2. The saved file is temporary and will be overwritten the next time you press the record button. This allows you to repeat the tapping, if someone says arm in arm (you can’t imagine how difficult it is to make others shut up for five seconds!) Or the water is just noisy - the dishes are ringing - the neighbor drills ...
But the watermelon is selected and purchased. You brought it home, recorded the sound and cut it. Now you are ready to evaluate its taste. Select the Save tab.
On this tab, we see two combo boxes for grading - sweetness and ripeness (sweetness and ripeness, translation work is underway). Evaluated - click Save.
Attention! Save can be clicked only once. So, first set a rating. By pressing a button, the sound file is renamed, and now it will not be erased during the next recording.

3. Finally, having written down (and therefore, having eaten) about a dozen watermelons, you returned from the dacha, where you did not have the Internet.
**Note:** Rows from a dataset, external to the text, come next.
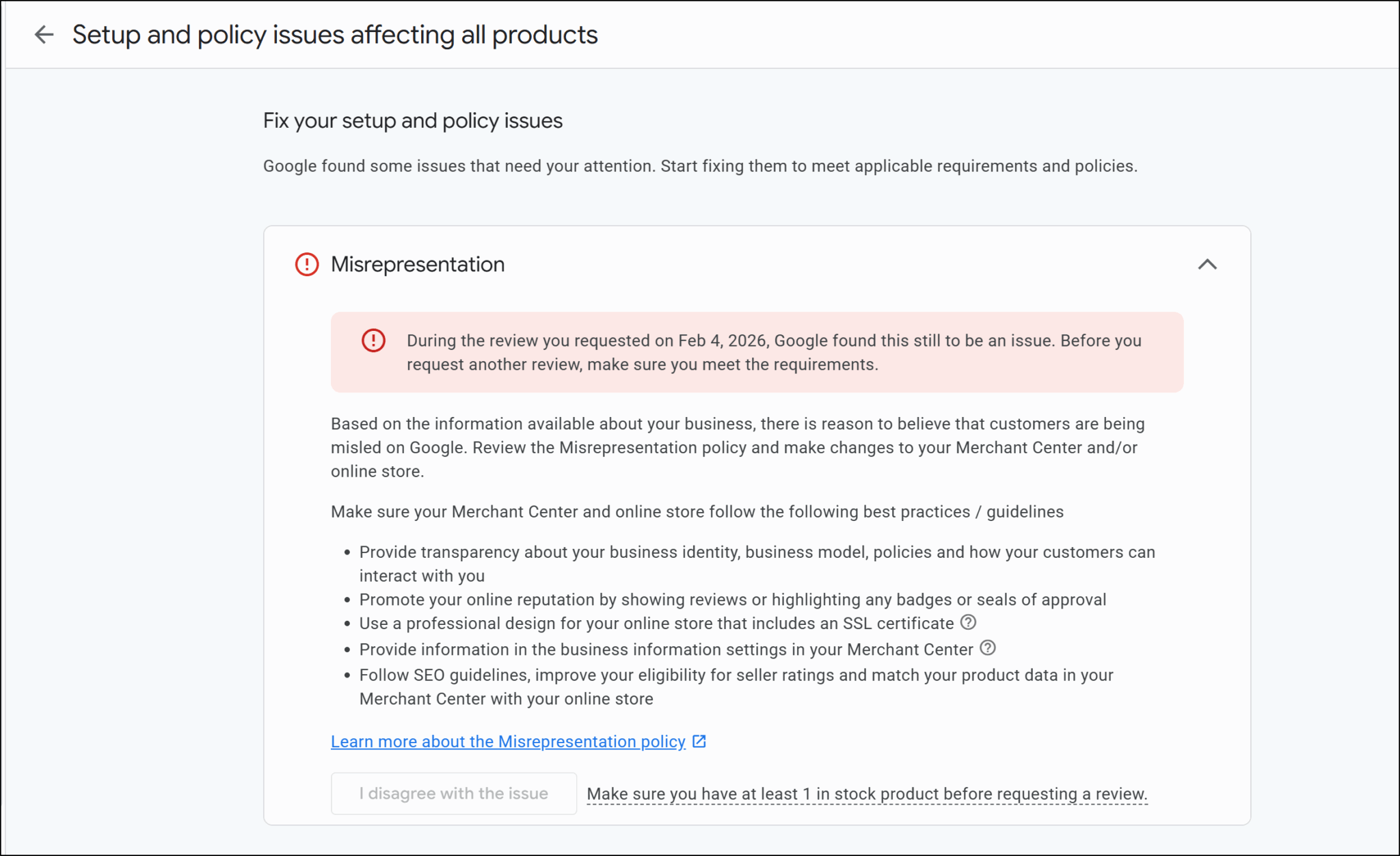Click the external link icon after policy link

click(699, 742)
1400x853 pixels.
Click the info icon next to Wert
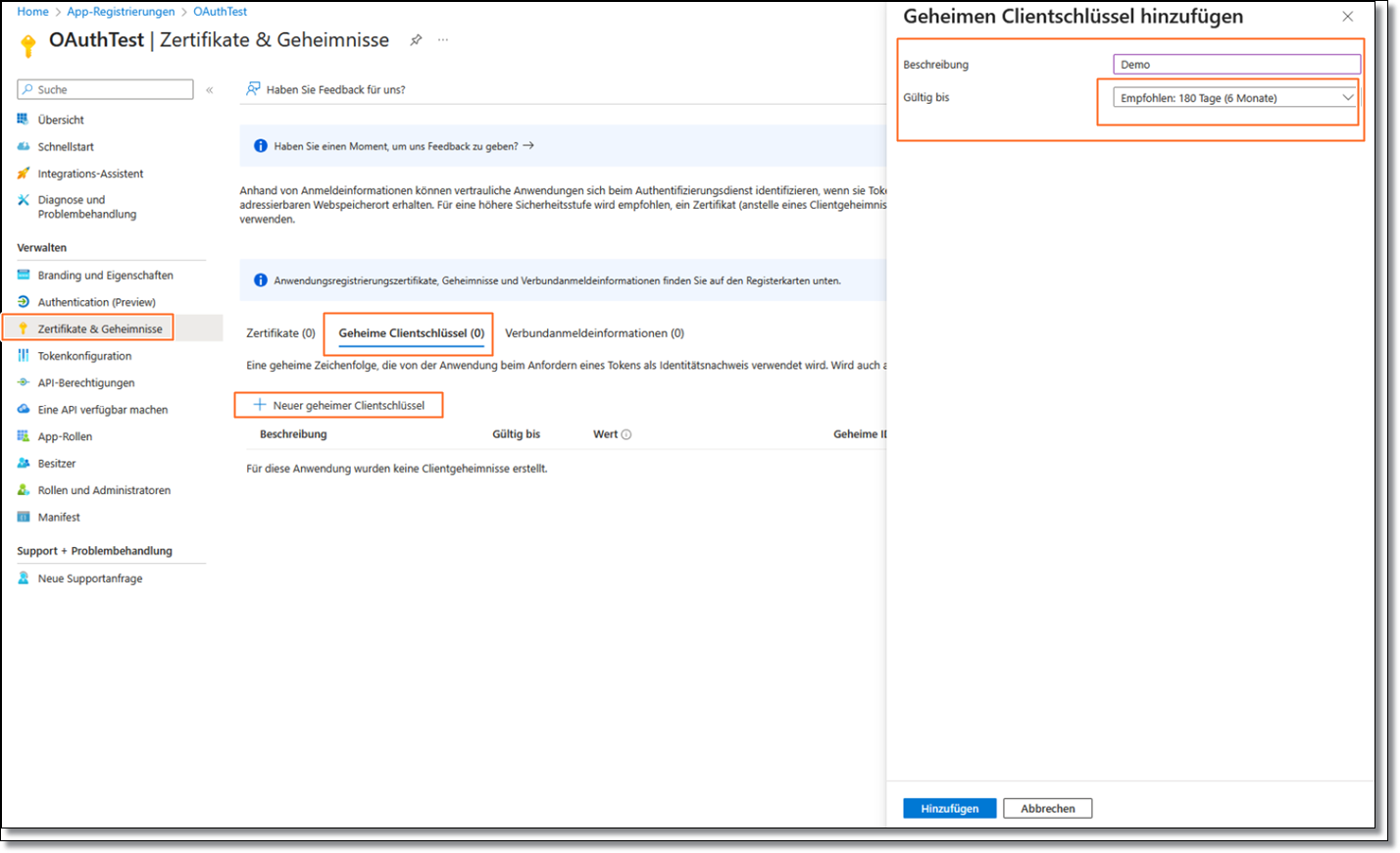(626, 434)
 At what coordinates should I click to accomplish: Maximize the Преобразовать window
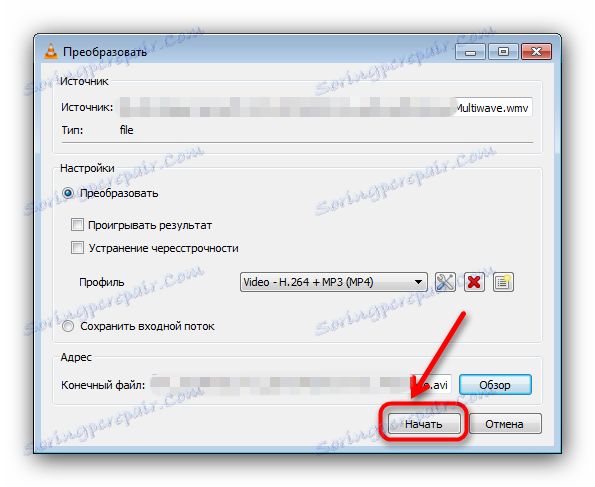503,52
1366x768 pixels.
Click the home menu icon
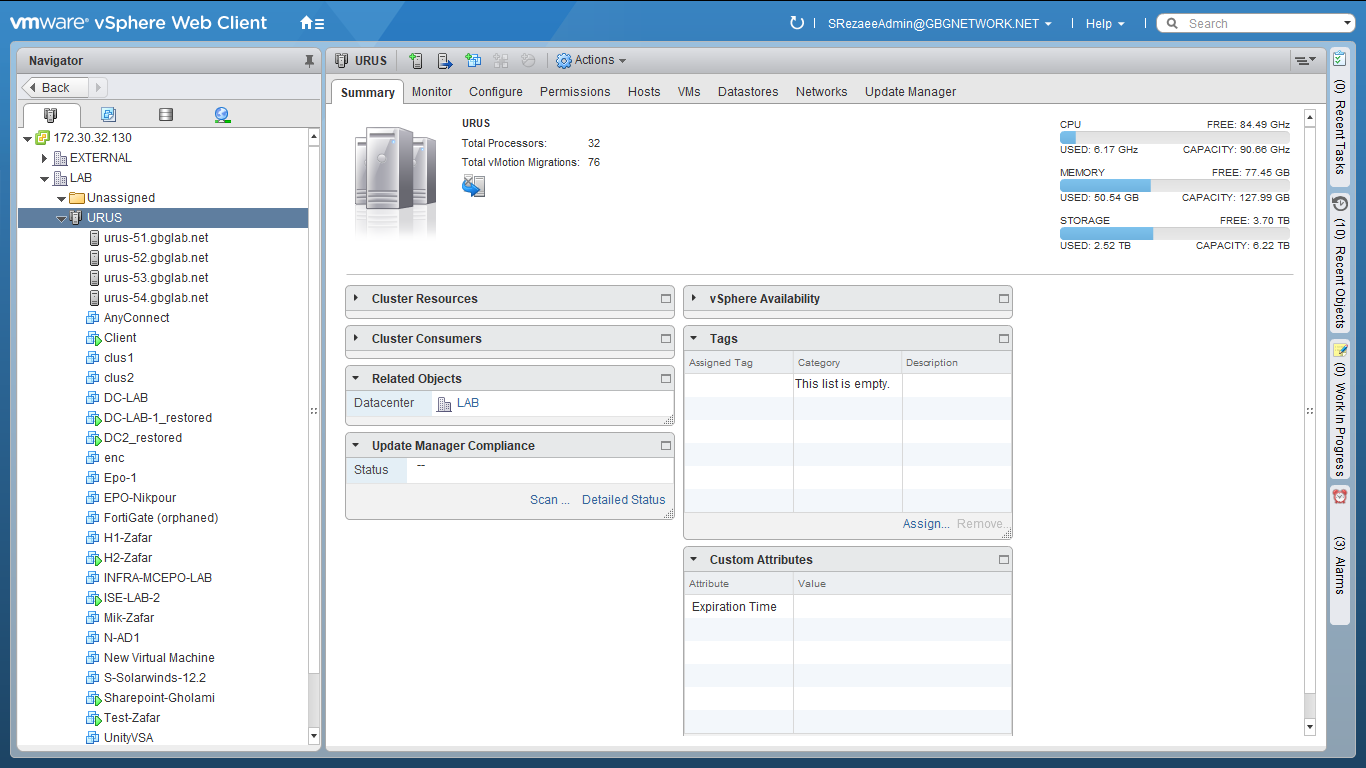point(312,23)
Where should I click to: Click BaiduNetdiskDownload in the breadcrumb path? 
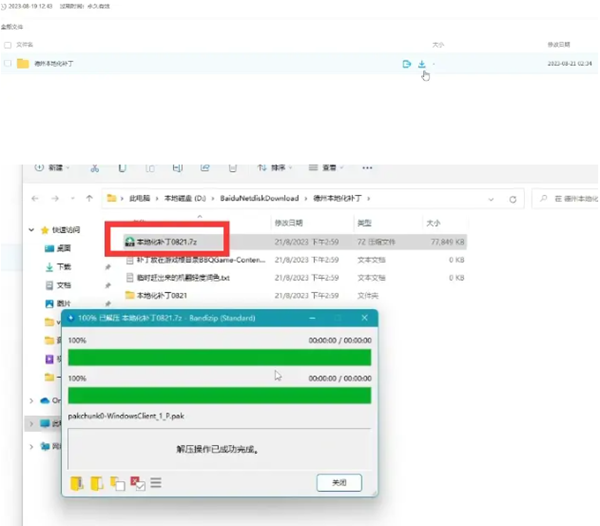click(x=259, y=198)
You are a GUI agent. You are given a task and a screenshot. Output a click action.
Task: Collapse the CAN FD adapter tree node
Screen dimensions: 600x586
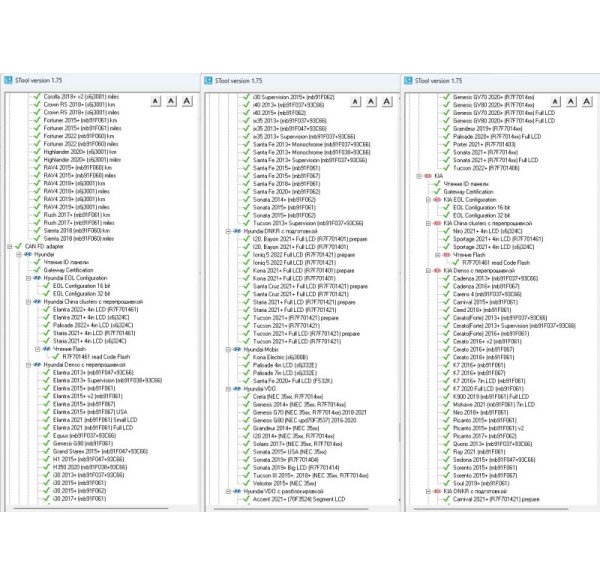click(10, 246)
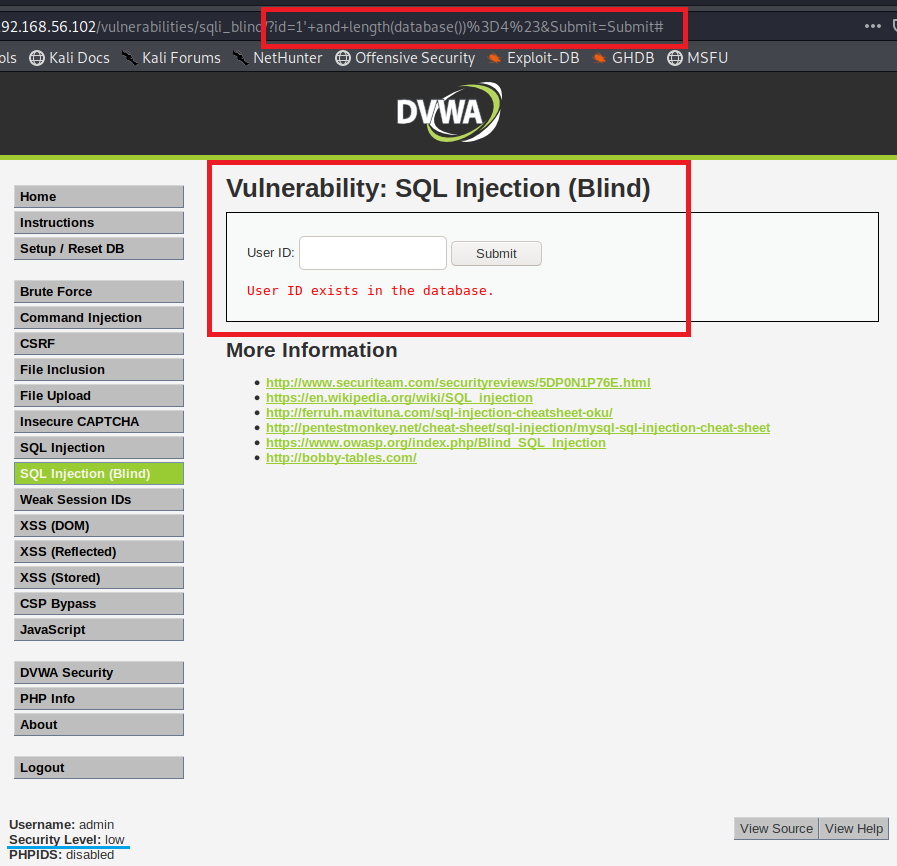This screenshot has width=897, height=866.
Task: Open the OWASP Blind SQL Injection link
Action: [x=435, y=443]
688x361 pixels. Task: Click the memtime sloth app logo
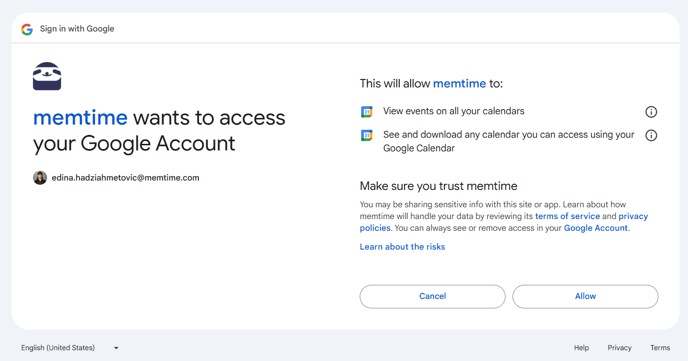click(x=47, y=76)
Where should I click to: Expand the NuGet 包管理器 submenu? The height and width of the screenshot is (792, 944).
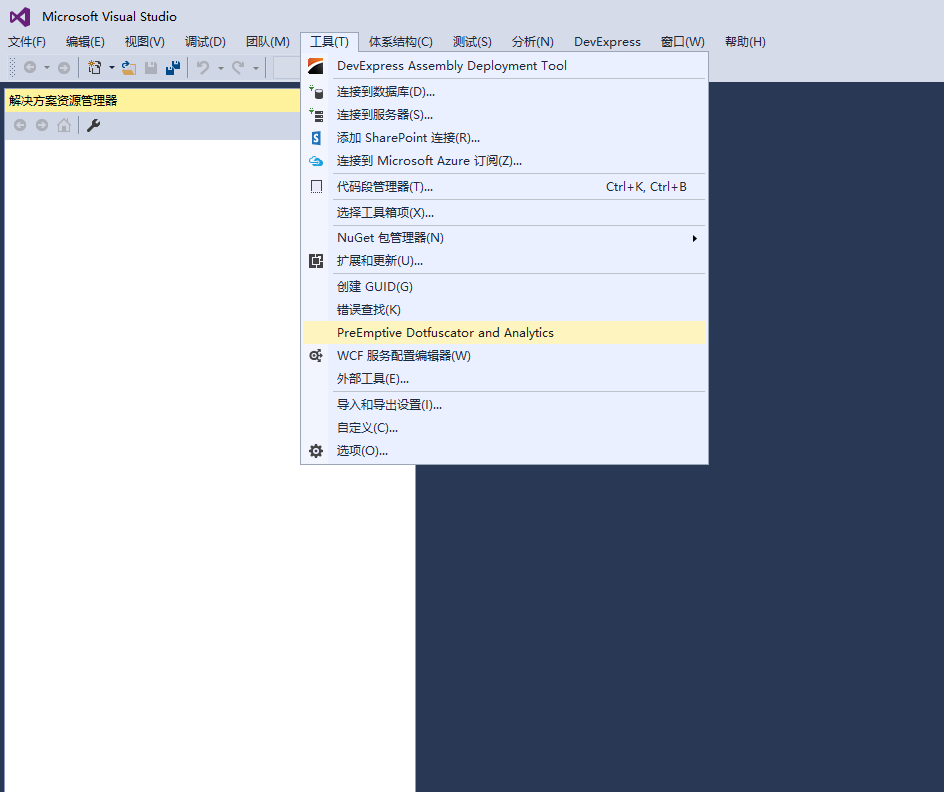tap(500, 237)
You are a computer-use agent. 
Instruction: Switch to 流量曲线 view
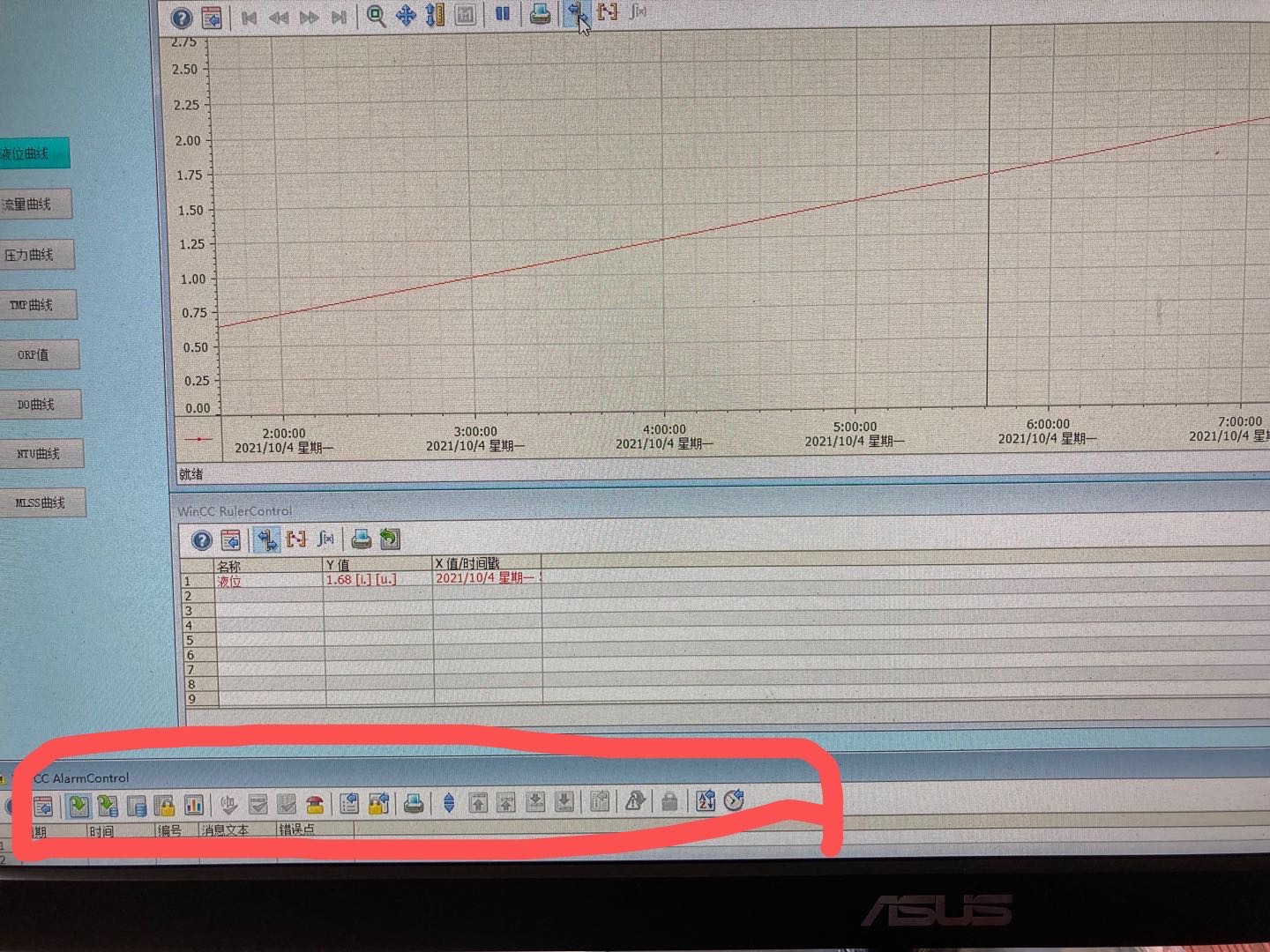[x=35, y=205]
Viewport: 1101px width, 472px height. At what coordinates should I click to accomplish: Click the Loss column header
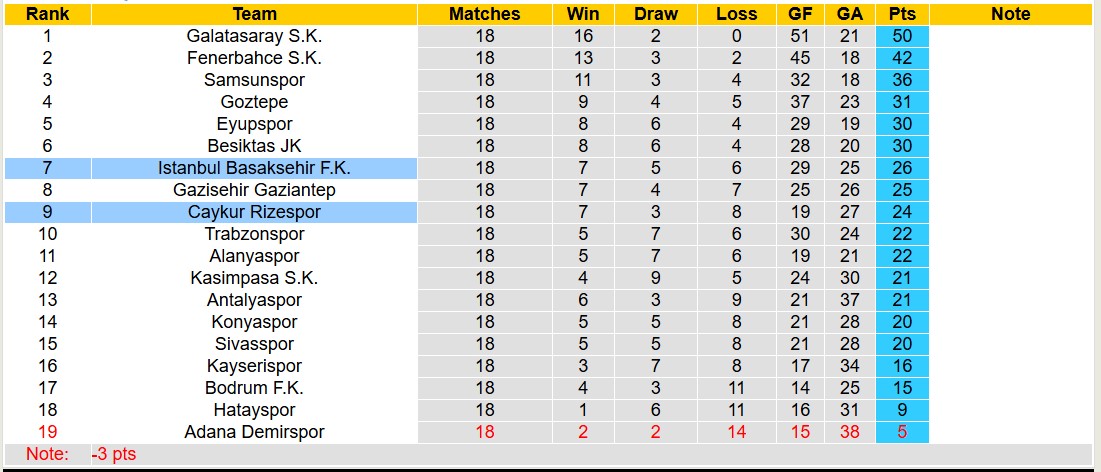[737, 14]
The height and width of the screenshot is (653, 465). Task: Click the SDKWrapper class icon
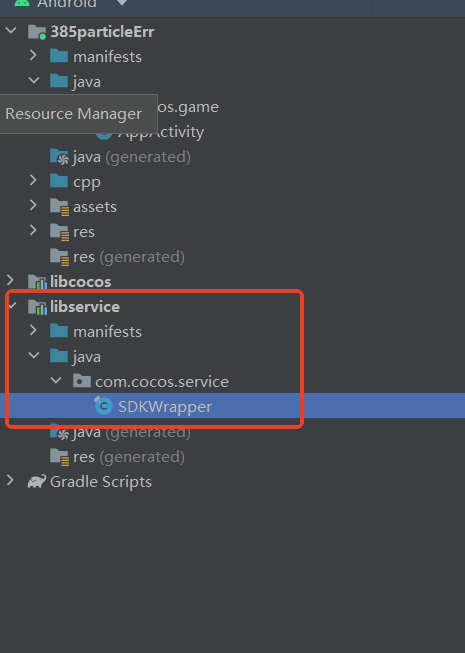(x=103, y=406)
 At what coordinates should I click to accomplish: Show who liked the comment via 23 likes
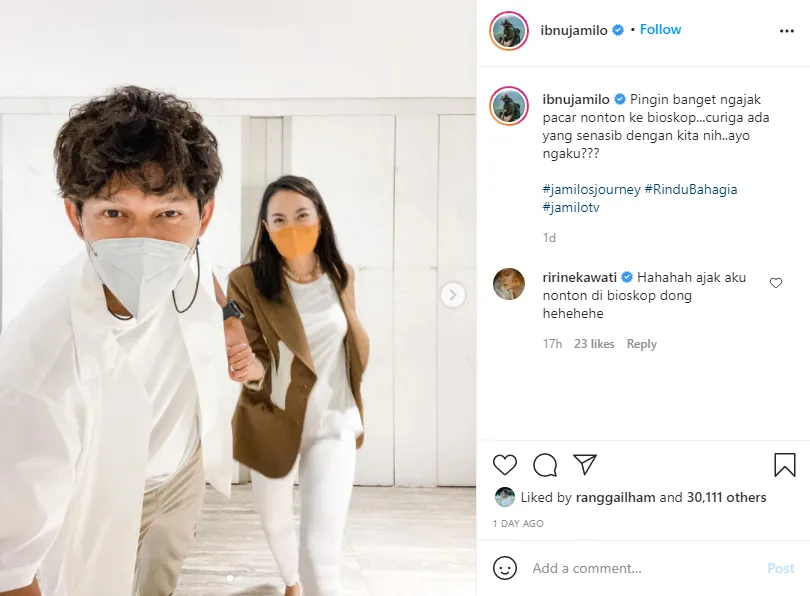[594, 344]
Now the Internet is. Open the Submit tab and click the button. Package (with a dozen watermelons) goes to the server developer.

Writing a server program
Everything is simple, so I'd rather put the full code of this script. The program “catches” files, gives them unique names and puts them in a directory accessible only by the site owner.
<?php if (is_uploaded_file($_FILES['file']['tmp_name'])) { $uploads_dir = './melonaire/'; $tmp_name = $_FILES['file']['tmp_name']; $pic_name = $_FILES['file']['name']; $filename = md5(date('Ymd H:i:s:u')); move_uploaded_file($tmp_name, $uploads_dir.$filename); } else { echo "File not uploaded successfully."; } ?>
Neural network training
The data are divided into training and test, 70 and 30 percent, respectively. Neural network - converges. There are no surprises here, however, for beginners: do not forget to normalize the input data, it will save you a lot of nerves. Something like this:
for file_name in os.listdir(path): nSweetness, nRipeness, arr_loaded = loadData(file_name) arr_data.append(arr_loaded / max(abs(arr_loaded)))
Porting neural network
There are several ways to port a network from Python to Java. Recently, Google has made this process more convenient, so that you will read the textbooks - make sure that they are not outdated. Here's how I did it:
from keras.models import Model from keras.models import load_model from keras.layers import * import os import sys import tensorflow as tf
Pay attention to the last line: in Java code you will need to specify the names of the input and output of the network. This “print” just prints them.
So, we put the resulting concerted.pb file in the assets directory of the Android Studio, we connect (see
here , or
here , or better,
here ) the tensorflowinferenceinterface library, that's all.
Everything. When I did this for the first time, I expected it would be difficult, but ... it worked on the first attempt.
Here is the call to the neural network from Java code:
protected Void doInBackground(Void... params) { try {
Here m_arrInput is an array with two elements, containing - ta-da! - our prediction, normalized from zero to one.
Conclusion
Here, like, it is necessary to thank for attention, and to express hope that it was interesting. Instead, I note that Google is the first version of the program. The second is completely ready, but there is little data. So, if you like watermelons - please put a program on your Android. The more data you send, the better the second version will work ...
Of course, it will be free.
Good luck, and yes: thank you for your attention. I hope it was interesting.
Important update: a new version has been released with improved analysis. Thanks to everyone who sent watermelons, and please send more!